* [Study material]
════════════════

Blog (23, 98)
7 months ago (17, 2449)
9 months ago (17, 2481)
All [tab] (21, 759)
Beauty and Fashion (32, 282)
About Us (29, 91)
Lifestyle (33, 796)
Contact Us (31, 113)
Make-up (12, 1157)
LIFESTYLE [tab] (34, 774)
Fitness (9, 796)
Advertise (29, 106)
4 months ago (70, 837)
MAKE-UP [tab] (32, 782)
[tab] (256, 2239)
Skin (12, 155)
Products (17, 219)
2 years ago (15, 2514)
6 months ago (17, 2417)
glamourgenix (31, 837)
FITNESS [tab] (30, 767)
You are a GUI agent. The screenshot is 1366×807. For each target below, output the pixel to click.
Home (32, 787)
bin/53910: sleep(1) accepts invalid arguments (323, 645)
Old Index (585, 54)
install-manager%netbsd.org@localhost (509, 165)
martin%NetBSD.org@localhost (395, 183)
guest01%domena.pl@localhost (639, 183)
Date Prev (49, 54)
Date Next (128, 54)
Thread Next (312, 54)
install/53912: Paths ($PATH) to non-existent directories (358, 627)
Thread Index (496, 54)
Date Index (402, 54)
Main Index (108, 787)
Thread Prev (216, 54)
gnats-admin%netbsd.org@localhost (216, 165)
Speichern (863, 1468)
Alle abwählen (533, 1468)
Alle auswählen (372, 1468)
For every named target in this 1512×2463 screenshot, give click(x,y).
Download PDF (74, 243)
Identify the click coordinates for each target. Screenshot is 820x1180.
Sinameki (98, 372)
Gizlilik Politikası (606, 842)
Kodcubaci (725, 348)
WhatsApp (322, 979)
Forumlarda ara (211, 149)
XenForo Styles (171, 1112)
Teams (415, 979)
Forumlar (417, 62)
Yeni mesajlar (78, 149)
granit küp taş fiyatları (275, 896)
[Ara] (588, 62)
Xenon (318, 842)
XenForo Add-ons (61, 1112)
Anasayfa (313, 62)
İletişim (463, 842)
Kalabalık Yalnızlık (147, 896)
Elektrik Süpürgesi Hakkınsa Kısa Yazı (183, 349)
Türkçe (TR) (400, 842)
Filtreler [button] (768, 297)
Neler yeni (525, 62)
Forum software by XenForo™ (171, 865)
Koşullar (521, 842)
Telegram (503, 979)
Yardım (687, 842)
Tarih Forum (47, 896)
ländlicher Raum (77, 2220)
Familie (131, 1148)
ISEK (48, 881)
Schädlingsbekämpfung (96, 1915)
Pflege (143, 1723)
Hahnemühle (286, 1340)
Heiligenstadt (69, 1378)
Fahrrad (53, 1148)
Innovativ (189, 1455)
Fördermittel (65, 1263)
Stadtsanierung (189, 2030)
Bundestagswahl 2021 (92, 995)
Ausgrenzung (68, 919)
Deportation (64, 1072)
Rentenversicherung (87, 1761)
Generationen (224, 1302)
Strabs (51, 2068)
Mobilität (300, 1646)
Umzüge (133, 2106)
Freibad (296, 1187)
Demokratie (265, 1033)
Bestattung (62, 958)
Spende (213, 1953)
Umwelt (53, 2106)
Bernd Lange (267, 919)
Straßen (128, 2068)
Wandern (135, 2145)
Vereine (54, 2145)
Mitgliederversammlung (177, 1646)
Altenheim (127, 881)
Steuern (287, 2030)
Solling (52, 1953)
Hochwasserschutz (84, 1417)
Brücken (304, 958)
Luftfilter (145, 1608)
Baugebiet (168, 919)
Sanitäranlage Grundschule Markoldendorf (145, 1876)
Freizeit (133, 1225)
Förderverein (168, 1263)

════════════════

* [Brief] From the entries above, pull out each line that includes "install".

* [Output below]
install-manager%netbsd.org@localhost (509, 165)
install/53912: Paths ($PATH) to non-existent directories (358, 627)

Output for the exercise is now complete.